2. The block chain based digital identity rights verification system of claim 1 wherein a device type identifier L is stored within the verification device;

the step S110 includes:

s111, sending a verification certificate A = (Tag, PK, num 0) to the blockchain platform, so that the blockchain platform performs data uplink on A; wherein Num0 is a unique identifier of the electronic device where the client is located;

the step S300 includes:

s301, receiving the authority verification information Y = (SK (F), tag) sent by the client;

s302, obtain L, if L = K1, go to step S311, otherwise go to step S312; k1 is a preset mark;

the step S310 includes:

s311, sending a first acquisition request H1= (Tag, tnow, L) to the blockchain platform, so that the blockchain platform acquires PK using the Tag as a query index, and returns PK to the verification device;

s312, establishing wireless communication connection with the electronic equipment;

s313, acquiring a device identifier Num1 to be verified from the electronic device through the wireless communication connection;

s314, sending a second acquisition request H2= (Tag, tnow, L, num 1) to the blockchain platform, so that the blockchain platform acquires PK using the Tag as a query index, and returns PK to the verification device;

the blockchain platform is configured to send PK to the authentication device only if Tnow ∈ Δ T if L = K1; otherwise, the PK is sent to the authentication device only if Tnow > T1, and Num1= Num0.
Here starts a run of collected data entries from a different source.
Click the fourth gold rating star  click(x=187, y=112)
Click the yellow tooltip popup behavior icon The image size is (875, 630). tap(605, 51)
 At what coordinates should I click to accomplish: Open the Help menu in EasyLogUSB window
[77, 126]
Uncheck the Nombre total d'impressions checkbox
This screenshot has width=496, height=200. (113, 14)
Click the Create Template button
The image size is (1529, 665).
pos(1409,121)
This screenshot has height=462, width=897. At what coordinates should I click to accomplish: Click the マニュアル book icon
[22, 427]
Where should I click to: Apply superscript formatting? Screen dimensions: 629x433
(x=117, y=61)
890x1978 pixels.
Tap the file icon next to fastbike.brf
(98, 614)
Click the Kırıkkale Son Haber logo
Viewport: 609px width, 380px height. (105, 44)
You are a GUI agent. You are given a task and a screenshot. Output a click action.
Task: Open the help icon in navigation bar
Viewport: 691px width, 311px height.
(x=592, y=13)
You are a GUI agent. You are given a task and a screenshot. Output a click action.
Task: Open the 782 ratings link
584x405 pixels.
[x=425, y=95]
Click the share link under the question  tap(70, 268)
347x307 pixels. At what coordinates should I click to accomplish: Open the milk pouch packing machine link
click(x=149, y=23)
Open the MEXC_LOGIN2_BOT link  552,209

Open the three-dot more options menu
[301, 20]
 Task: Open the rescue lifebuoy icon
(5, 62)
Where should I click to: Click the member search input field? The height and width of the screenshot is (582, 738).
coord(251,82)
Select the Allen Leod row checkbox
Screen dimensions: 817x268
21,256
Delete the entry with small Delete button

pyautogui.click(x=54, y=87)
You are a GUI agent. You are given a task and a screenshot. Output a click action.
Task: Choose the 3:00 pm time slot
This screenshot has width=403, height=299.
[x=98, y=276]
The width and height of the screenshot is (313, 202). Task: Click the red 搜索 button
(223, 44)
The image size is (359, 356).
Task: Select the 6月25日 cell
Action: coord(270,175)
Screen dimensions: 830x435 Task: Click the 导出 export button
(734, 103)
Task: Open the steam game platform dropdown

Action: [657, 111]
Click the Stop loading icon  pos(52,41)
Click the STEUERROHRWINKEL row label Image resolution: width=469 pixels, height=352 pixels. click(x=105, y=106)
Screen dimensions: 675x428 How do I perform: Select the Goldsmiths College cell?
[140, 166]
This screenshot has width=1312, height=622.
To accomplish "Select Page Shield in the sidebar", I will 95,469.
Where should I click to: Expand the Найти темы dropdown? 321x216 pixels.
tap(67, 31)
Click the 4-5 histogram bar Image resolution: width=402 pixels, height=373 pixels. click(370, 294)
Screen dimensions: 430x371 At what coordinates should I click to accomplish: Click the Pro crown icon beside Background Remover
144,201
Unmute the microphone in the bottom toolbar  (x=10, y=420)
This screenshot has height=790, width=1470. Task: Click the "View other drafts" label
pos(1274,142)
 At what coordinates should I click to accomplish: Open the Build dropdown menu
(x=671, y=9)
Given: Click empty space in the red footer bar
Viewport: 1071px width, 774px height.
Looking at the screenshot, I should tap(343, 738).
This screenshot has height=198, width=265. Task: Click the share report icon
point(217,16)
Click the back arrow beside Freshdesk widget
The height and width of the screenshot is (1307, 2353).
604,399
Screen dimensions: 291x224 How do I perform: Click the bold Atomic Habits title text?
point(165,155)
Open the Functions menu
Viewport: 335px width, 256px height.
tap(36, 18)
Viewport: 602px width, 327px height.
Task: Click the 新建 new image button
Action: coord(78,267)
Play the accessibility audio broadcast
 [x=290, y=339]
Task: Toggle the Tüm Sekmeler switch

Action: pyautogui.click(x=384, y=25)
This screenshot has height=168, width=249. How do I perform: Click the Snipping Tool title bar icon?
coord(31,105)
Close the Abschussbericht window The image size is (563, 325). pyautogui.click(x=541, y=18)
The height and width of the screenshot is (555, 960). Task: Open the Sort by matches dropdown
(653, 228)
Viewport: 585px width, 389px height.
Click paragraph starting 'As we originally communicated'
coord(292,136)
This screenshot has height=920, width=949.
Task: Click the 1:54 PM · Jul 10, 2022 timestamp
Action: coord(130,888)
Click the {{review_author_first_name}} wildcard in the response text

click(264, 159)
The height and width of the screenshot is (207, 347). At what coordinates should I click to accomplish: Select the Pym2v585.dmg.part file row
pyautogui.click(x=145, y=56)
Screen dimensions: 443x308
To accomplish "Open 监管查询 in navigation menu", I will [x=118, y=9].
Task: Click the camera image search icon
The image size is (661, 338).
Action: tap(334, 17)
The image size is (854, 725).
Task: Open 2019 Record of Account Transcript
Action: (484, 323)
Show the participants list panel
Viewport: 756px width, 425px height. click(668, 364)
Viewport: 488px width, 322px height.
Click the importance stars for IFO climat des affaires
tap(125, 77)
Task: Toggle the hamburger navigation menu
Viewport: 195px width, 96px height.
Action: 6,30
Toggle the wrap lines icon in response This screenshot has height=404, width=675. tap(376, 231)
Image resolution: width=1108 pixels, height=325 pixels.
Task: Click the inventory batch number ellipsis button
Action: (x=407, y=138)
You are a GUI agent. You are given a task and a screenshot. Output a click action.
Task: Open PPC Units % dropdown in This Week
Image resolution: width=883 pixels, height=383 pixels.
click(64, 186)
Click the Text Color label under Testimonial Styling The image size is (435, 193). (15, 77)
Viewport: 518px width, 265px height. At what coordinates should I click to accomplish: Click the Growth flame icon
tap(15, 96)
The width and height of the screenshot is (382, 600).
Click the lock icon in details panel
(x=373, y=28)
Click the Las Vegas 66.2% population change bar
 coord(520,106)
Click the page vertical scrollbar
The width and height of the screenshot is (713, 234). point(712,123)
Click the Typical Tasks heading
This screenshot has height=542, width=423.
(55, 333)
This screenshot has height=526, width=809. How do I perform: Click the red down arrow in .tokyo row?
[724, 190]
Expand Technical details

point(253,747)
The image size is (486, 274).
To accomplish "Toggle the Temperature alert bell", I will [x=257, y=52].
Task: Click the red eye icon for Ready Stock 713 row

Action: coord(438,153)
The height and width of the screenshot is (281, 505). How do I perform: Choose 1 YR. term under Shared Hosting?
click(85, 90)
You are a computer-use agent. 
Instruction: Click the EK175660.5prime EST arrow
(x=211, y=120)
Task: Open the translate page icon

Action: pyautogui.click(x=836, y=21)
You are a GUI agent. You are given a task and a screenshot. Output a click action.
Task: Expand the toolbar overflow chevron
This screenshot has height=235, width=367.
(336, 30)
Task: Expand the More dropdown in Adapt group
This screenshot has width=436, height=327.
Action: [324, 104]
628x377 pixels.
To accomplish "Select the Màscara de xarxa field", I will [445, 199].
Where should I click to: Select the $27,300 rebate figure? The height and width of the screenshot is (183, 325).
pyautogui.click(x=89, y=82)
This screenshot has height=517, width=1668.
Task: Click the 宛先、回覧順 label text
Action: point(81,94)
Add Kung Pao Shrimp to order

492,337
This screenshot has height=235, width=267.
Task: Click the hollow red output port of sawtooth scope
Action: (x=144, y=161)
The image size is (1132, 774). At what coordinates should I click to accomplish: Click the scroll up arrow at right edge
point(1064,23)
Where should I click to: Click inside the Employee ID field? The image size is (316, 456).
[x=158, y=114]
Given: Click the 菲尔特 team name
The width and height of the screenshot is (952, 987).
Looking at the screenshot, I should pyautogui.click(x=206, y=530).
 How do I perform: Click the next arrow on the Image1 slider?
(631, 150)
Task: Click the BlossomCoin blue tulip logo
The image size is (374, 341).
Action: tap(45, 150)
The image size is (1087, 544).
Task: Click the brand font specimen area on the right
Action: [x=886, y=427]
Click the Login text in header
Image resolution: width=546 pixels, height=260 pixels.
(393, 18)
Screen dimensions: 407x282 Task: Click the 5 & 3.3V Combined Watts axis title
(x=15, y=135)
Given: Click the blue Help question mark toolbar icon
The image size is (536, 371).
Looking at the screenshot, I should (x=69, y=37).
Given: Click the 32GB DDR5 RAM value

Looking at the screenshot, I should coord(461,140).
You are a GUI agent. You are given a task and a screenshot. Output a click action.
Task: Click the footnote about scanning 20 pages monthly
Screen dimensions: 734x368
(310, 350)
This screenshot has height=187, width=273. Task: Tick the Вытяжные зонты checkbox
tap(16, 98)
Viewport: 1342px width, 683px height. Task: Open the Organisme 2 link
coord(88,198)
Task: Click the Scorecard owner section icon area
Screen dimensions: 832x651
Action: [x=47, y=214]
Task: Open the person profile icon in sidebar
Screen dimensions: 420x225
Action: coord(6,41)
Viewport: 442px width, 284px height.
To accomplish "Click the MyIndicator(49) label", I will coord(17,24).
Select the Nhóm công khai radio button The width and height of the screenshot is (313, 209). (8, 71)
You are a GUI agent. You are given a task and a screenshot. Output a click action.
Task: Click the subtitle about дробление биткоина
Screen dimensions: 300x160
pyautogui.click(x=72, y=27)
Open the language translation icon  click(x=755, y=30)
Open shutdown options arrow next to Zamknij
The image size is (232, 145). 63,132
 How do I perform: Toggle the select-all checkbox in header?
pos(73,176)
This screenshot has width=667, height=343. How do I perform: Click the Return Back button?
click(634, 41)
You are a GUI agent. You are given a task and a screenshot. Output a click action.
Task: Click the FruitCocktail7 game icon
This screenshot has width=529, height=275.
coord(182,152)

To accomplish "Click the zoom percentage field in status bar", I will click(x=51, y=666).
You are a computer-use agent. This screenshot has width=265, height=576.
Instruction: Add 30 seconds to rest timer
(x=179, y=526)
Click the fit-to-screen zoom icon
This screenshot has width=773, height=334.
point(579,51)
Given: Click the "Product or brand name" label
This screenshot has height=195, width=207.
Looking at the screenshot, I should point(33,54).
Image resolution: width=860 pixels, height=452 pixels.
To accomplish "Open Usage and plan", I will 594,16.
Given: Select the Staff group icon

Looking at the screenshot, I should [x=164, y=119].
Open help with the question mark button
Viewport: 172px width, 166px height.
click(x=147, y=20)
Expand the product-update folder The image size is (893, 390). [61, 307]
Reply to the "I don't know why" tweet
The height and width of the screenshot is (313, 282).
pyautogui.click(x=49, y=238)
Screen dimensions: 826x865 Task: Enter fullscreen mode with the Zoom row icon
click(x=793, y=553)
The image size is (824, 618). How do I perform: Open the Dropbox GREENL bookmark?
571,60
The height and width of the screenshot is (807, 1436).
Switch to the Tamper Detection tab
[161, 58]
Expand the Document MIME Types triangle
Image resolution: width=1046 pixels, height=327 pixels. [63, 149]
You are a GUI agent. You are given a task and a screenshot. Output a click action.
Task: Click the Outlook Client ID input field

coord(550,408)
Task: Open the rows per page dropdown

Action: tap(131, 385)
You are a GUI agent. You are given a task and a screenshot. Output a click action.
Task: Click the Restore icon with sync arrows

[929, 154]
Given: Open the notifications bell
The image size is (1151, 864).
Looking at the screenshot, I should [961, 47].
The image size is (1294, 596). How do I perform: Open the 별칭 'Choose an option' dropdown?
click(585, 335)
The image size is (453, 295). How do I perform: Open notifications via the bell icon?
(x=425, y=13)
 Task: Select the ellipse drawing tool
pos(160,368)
3. The system according to claim 1, wherein the client stores therein preset portrait information of a user corresponding thereto;

s130, responding to an identity information generation request input by a user, and acquiring current portrait information of the user;

s140, if the current portrait information and the preset portrait information accord with matching conditions, generating authority verification information Y;

s150, generating a graphic code according to the Y; and the verification equipment can acquire Y by identifying the graphic code, and the graphic code is provided with effective duration.

4. The system for block chain-based digital authentication according to claim 1, wherein the step S110 comprises:

s112, verifying the certificate A = (Tag, PK, tag) _F ) Sending the uplink data to the block chain platform so that the block chain platform carries out data uplink on the A; wherein, tag _F Identifying the event of the event to be executed;

after step S320, the authentication device is further configured to perform the steps of:

s330, if the authority of the user passes verification, sending a verification identifier Z to the block chain platform so that the block chain platform establishes an association relationship between Z and A;

s340, responding to the arrival of the set time T3 and according to the Tag _F Acquiring public keys to be verified in all candidate verification certificates which are not associated with Z from the block chain platform; wherein T3 is determined from T2, and T3 is earlier than T2.

5. The blockchain-based digital authentication system according to claim 3, wherein the graphic code is a two-dimensional code or a bar code.

6. The system of claim 2, wherein the unique identifier is a MAC code or a cell phone number to which the electronic device is currently bound.

7. The blockchain-based digital authentication system according to claim 1, wherein SK (F) is obtained by:

s001, F is encrypted by using SK to obtain SK (F).

8. The blockchain-based digital authentication system according to claim 1, wherein SK (F) is obtained by:

s002, F is signed with SK to obtain SK (F).